Problem description ▸ Only one stretch of the records below should be repeated. It starts with the line containing "Click the Offcanvas" and goes on through the line containing "You are a computer-use agent. Image", exactly as written.

──────────

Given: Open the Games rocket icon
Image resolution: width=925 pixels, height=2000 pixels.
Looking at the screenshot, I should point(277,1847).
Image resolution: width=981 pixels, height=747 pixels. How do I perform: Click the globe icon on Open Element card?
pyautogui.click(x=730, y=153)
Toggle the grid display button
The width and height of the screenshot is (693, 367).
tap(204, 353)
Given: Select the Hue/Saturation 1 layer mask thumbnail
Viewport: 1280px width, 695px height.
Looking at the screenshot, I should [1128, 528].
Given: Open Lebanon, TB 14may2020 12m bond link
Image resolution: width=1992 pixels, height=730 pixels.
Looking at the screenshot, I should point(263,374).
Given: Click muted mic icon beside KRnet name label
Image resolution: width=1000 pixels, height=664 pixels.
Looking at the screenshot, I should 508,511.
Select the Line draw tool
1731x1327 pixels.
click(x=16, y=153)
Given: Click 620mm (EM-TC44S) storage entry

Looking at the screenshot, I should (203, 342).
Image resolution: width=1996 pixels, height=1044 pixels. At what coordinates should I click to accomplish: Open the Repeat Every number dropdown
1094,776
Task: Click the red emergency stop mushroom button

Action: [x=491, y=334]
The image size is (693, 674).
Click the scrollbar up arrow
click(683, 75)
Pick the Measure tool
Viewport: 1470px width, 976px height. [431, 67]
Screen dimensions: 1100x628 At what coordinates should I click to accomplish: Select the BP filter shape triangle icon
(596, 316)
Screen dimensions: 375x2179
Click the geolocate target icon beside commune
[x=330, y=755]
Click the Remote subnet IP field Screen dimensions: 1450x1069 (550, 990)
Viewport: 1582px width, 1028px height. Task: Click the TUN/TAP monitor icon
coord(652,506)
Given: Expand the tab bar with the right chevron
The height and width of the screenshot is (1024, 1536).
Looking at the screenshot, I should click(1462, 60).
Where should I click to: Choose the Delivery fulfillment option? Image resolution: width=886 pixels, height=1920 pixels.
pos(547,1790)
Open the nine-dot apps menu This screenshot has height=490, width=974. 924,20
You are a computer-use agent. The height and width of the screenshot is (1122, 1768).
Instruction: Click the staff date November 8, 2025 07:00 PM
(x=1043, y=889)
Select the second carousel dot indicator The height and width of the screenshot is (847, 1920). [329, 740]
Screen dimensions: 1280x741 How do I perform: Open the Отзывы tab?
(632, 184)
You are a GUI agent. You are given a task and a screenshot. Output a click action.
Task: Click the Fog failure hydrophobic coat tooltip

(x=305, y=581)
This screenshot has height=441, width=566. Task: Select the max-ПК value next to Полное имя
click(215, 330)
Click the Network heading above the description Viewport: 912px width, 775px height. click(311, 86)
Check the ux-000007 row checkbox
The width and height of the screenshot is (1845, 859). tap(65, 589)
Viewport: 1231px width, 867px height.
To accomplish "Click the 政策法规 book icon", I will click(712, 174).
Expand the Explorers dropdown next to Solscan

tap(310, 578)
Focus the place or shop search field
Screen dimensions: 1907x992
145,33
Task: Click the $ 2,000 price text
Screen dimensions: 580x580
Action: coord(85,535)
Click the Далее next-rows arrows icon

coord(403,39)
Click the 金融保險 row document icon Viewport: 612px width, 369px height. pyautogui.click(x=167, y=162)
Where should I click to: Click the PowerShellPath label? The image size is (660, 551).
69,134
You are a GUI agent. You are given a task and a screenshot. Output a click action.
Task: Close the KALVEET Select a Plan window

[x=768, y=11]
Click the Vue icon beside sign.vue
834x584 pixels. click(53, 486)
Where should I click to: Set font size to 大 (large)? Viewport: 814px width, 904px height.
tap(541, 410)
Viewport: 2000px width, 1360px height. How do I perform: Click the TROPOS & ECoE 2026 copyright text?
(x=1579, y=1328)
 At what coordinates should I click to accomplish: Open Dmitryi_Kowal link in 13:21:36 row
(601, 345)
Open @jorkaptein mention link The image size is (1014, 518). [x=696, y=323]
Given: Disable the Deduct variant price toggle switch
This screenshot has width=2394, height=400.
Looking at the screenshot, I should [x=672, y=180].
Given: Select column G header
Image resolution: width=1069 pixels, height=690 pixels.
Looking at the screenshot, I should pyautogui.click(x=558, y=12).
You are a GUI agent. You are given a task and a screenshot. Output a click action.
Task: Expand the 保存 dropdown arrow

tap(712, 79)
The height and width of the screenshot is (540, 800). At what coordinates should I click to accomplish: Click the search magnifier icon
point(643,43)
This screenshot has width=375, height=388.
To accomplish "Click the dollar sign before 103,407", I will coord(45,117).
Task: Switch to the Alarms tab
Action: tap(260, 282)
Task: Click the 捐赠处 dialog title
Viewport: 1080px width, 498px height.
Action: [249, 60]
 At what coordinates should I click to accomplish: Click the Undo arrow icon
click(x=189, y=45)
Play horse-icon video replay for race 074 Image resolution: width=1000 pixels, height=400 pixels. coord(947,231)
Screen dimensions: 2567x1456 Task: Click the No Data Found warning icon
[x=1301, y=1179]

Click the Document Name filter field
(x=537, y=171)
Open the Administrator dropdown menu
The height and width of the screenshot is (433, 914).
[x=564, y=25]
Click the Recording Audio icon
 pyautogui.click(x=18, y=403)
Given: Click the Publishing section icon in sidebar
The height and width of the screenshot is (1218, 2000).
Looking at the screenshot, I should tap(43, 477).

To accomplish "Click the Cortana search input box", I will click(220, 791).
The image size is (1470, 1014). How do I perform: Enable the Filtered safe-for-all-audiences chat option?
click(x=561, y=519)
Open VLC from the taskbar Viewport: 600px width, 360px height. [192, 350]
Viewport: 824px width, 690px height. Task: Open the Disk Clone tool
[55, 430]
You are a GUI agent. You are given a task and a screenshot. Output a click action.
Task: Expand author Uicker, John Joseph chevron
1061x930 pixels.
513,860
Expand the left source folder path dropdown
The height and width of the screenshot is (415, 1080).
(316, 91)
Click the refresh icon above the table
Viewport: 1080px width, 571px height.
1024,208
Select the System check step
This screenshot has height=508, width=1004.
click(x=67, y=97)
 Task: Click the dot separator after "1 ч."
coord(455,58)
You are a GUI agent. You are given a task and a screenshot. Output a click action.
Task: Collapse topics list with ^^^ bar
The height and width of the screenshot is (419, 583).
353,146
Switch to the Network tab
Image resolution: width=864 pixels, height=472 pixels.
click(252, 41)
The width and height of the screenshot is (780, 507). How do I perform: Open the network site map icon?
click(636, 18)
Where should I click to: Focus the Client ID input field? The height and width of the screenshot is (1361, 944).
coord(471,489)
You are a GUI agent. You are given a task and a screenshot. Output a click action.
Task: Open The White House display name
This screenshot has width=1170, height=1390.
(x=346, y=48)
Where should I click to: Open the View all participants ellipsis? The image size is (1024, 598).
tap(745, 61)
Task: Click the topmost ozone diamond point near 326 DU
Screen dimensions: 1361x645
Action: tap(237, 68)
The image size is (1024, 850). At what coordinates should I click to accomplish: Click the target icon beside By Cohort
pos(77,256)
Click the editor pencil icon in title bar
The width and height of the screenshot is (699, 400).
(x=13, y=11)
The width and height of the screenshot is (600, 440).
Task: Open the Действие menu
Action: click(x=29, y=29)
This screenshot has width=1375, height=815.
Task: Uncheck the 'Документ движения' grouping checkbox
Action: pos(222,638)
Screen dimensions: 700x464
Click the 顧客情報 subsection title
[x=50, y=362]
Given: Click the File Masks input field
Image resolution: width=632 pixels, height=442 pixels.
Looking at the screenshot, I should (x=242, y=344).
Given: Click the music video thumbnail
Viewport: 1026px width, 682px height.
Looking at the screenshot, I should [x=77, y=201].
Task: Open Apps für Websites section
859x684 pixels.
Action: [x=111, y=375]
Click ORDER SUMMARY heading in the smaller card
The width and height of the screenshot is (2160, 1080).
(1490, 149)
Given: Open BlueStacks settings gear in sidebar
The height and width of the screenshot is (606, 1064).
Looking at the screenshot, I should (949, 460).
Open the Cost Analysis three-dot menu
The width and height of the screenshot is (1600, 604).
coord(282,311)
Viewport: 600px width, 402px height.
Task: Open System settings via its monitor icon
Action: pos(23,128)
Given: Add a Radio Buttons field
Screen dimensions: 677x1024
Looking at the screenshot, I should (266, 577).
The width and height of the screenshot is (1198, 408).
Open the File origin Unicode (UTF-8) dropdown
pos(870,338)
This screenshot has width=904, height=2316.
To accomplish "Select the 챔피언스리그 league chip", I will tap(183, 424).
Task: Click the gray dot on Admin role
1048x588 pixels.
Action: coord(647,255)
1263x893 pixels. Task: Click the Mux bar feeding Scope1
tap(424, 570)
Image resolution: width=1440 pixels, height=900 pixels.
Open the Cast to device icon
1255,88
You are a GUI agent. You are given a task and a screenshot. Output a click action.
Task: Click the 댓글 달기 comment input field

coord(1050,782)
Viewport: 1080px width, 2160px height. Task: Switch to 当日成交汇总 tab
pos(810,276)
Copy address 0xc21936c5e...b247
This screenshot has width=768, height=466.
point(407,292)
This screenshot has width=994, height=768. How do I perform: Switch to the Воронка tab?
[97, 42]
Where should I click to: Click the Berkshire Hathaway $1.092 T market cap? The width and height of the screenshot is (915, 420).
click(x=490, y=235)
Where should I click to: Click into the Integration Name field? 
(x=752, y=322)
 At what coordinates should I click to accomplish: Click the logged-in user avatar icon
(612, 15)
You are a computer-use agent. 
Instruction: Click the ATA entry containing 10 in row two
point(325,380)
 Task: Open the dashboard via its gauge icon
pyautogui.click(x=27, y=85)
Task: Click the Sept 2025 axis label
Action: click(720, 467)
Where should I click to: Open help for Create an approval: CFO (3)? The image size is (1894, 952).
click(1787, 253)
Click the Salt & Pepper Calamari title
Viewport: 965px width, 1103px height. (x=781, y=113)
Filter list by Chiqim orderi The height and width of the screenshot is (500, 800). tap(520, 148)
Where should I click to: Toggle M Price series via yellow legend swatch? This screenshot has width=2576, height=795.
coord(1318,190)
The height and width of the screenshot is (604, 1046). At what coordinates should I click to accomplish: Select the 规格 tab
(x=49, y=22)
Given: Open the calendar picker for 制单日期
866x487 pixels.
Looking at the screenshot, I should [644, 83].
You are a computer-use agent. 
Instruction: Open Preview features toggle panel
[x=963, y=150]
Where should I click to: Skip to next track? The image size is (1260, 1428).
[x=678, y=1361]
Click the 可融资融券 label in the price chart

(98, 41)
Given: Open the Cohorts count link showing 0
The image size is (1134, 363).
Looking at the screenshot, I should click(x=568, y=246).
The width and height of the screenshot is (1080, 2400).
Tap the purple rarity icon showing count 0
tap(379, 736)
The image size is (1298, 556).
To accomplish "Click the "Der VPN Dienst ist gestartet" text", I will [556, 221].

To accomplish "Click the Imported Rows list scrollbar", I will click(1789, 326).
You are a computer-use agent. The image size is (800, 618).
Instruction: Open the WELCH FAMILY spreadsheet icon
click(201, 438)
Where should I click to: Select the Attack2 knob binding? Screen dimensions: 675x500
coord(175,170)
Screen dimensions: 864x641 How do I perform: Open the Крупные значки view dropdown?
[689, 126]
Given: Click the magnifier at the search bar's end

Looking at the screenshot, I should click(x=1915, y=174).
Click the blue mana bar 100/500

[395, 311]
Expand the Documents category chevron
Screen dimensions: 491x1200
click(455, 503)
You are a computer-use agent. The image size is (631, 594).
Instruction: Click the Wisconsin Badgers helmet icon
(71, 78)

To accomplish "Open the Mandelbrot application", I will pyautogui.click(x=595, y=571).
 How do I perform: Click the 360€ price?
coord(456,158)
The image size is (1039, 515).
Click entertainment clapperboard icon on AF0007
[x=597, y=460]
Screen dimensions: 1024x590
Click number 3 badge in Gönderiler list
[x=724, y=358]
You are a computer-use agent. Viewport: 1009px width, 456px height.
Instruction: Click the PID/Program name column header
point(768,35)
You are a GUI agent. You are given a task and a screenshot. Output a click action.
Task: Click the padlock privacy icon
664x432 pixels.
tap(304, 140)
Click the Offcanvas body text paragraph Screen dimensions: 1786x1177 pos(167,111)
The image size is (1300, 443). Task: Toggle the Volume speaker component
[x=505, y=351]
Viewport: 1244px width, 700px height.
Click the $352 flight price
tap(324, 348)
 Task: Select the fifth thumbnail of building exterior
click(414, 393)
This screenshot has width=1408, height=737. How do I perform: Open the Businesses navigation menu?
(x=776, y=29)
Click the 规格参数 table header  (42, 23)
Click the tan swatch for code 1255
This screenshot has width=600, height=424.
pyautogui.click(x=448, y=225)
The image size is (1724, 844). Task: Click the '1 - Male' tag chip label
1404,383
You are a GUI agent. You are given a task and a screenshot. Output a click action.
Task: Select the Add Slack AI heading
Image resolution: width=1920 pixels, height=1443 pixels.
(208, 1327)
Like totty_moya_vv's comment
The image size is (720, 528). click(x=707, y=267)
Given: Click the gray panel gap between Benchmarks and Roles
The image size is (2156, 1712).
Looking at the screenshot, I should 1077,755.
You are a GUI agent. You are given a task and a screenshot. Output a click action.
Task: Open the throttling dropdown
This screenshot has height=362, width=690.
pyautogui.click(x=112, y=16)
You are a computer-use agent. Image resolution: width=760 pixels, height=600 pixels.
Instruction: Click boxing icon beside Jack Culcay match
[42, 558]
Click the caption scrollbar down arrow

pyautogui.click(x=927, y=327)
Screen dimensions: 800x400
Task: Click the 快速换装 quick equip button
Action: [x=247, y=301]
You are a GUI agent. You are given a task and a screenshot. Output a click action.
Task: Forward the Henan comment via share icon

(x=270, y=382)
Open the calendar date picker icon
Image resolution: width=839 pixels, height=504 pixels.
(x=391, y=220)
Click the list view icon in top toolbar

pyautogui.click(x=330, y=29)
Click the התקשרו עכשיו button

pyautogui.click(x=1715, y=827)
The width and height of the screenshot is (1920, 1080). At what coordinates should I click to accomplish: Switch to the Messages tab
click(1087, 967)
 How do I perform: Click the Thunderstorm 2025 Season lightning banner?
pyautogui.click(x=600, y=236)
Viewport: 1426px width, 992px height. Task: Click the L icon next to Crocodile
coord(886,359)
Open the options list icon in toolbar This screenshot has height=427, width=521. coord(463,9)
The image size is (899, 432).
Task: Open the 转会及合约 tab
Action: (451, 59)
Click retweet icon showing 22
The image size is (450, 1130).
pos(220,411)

──────────

Task response ▸
Click the Offcanvas body text paragraph Screen dimensions: 1786x1177 pos(167,111)
The image size is (1300, 443). Task: Toggle the Volume speaker component
[x=505, y=351]
Viewport: 1244px width, 700px height.
Click the $352 flight price
tap(324, 348)
 Task: Select the fifth thumbnail of building exterior
click(414, 393)
This screenshot has width=1408, height=737. How do I perform: Open the Businesses navigation menu?
(x=776, y=29)
Click the 规格参数 table header  (42, 23)
Click the tan swatch for code 1255
This screenshot has width=600, height=424.
pyautogui.click(x=448, y=225)
The image size is (1724, 844). Task: Click the '1 - Male' tag chip label
1404,383
You are a GUI agent. You are given a task and a screenshot. Output a click action.
Task: Select the Add Slack AI heading
Image resolution: width=1920 pixels, height=1443 pixels.
(208, 1327)
Like totty_moya_vv's comment
The image size is (720, 528). click(x=707, y=267)
Given: Click the gray panel gap between Benchmarks and Roles
The image size is (2156, 1712).
Looking at the screenshot, I should 1077,755.
You are a GUI agent. You are given a task and a screenshot. Output a click action.
Task: Open the throttling dropdown
This screenshot has height=362, width=690.
pyautogui.click(x=112, y=16)
You are a computer-use agent. Image resolution: width=760 pixels, height=600 pixels.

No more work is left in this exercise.